Thank you for responding to my question.

> On May 21, 2019, at 1:11 PM, Bjorn Helgaas <bhelgaas@xxxxxxxxxx> wrote:
> 
> External Email
> 
> ----------------------------------------------------------------------
> [fix linux-pci, remove ethan.zhao (bounces)]
> 
> From: Bjorn Helgaas <bhelgaas@xxxxxxxxxx>
> Date: Tue, May 21, 2019 at 3:02 PM
> To: Himanshu Madhani
> Cc: ethan.zhao@xxxxxxxxxx, Andrew Vasquez, Girish Basrur, Giridhar
> Malavali, Myron Stowe, <linux-pci@xxxxxxxxxx>, Linux Kernel Mailing
> List, Quinn Tran
> 
>> [+cc Myron, Quinn, linux-pci, linux-kernel]
>> 
>> From: Himanshu Madhani <hmadhani@xxxxxxxxxxx>
>> Date: Fri, May 17, 2019 at 5:21 PM
>> To: ethan.zhao@xxxxxxxxxx, bhelgaas@xxxxxxxxxx
>> Cc: Andrew Vasquez, Girish Basrur, Giridhar Malavali
>> 
>>> Hi Ethan,
>>> 
>>> Our OEM partners reported to us that VPD access with latest distros were returning I/O error for them. They indicated this to be issue only with newer kernels.
>>> 
>>> One of the distro vendor pointed out patch posted by you to be reason for IO error trying to VPD. The patch looks like blocks access to VPD by blacklisting ISP.
>>> 
>>> https://git.kernel.org/pub/scm/linux/kernel/git/torvalds/linux.git/commit/?id=0d5370d1d85251e5893ab7c90a429464de2e140b;
>>> 
>>> I setup PCIe analyzer to reproduce this in our lab to root cause it and discovered that after reverting the patch.  I am able to get VPD data okay with upstream 5.1.0 and I used RHEL8.
>>> 
>>> I also used  "lspci" and "cat" to dump out VPD data and do not see any issue.
>>> 
>>> # lspci -vvv -s 03:00.0
>>> 03:00.0 Fibre Channel: QLogic Corp. ISP2722-based 16/32Gb Fibre Channel to PCIe Adapter (rev 01)

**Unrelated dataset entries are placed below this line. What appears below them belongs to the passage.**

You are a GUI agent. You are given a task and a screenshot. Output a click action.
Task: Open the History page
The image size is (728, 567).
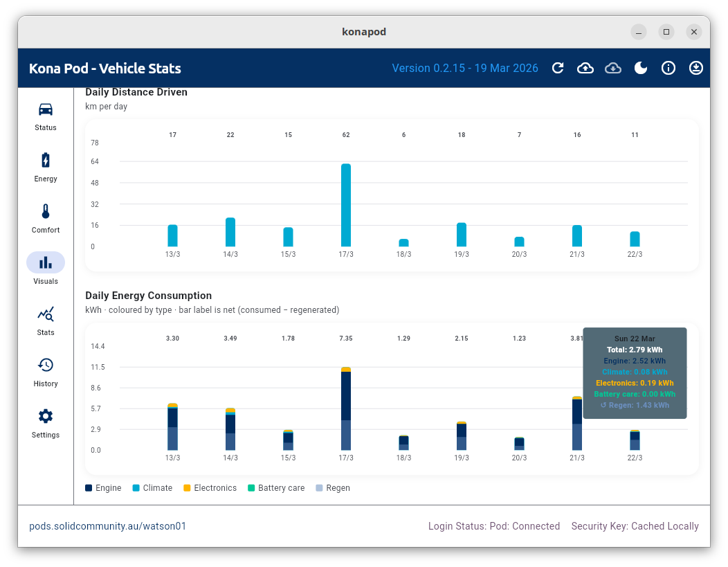click(46, 372)
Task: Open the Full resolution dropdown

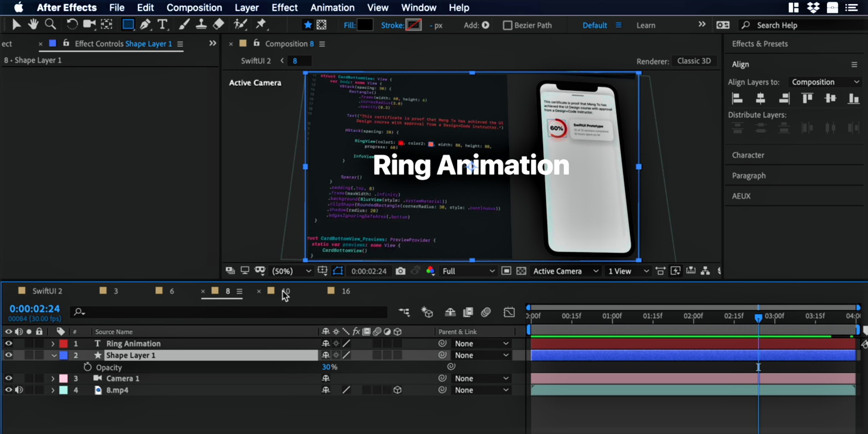Action: click(468, 271)

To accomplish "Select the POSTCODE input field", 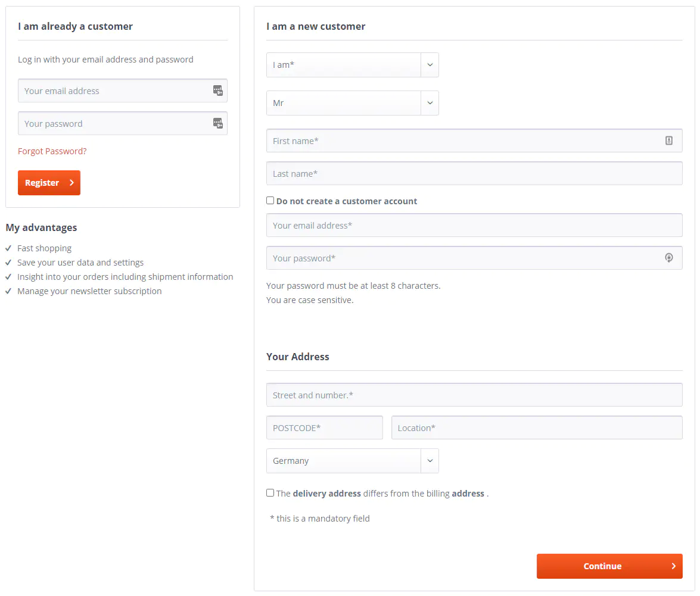I will pos(324,428).
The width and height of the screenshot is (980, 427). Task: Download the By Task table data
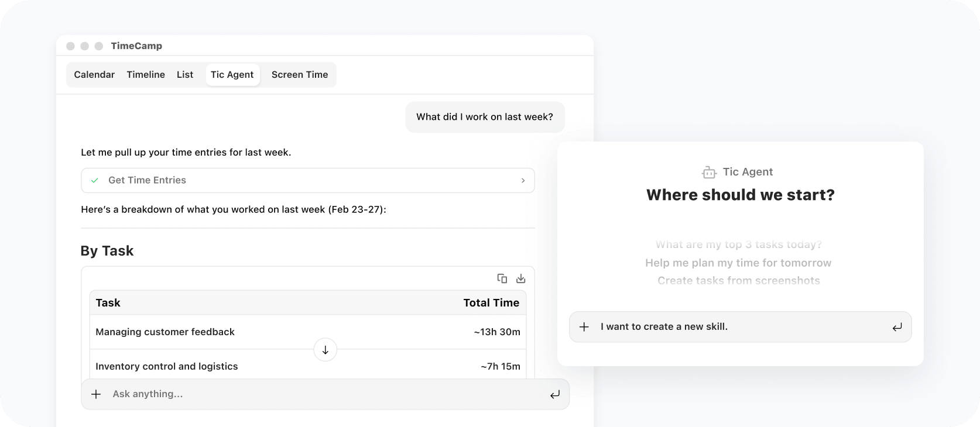pos(521,279)
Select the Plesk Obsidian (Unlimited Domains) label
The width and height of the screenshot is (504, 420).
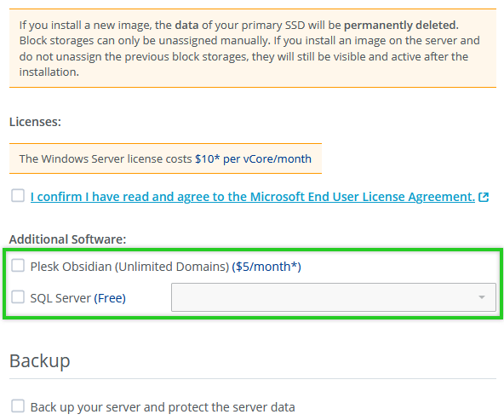(x=129, y=267)
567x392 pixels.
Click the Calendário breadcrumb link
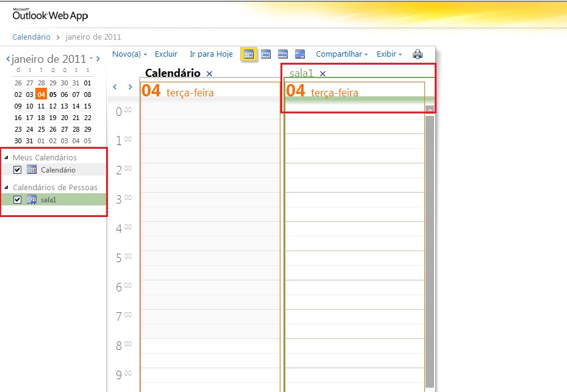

>>>                Subsystem: QLogic Corp. QLE2742 Dual Port 32Gb Fibre Channel to PCIe Adapter
>>>                Physical Slot: 15
>>>                Control: I/O- Mem+ BusMaster+ SpecCycle- MemWINV- VGASnoop- ParErr+ Stepping- SERR+ FastB2B- DisINTx-
>>>                Status: Cap+ 66MHz- UDF- FastB2B- ParErr- DEVSEL=fast >TAbort- <TAbort- <MAbort- >SERR- <PERR- INTx-
>>>                Latency: 0, Cache Line Size: 64 bytes
>>>                Interrupt: pin A routed to IRQ 67
>>>                NUMA node: 0
>>>                Region 0: Memory at fbe05000 (64-bit, prefetchable) [size=4K]
>>>                Region 2: Memory at fbe02000 (64-bit, prefetchable) [size=8K]

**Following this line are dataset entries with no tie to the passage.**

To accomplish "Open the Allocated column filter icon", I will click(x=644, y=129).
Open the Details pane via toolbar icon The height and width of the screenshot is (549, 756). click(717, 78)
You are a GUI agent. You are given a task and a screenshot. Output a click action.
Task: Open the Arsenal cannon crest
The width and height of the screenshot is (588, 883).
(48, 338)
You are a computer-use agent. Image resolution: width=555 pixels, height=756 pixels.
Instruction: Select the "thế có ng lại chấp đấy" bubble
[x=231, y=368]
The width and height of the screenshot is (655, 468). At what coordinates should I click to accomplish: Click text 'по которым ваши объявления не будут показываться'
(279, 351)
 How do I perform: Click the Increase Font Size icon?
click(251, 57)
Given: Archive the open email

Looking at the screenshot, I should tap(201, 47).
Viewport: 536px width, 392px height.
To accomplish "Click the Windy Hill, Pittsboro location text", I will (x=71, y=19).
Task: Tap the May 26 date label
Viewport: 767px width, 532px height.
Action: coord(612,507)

>>>                Region 4: Memory at fbd00000 (64-bit, prefetchable) [size=1M]
>>>                Expansion ROM at fb540000 [disabled] [size=256K]
>>>                Capabilities: [44] Power Management version 3
>>>                                Flags: PMEClk- DSI- D1- D2- AuxCurrent=0mA PME(D0-,D1-,D2-,D3hot-,D3cold-)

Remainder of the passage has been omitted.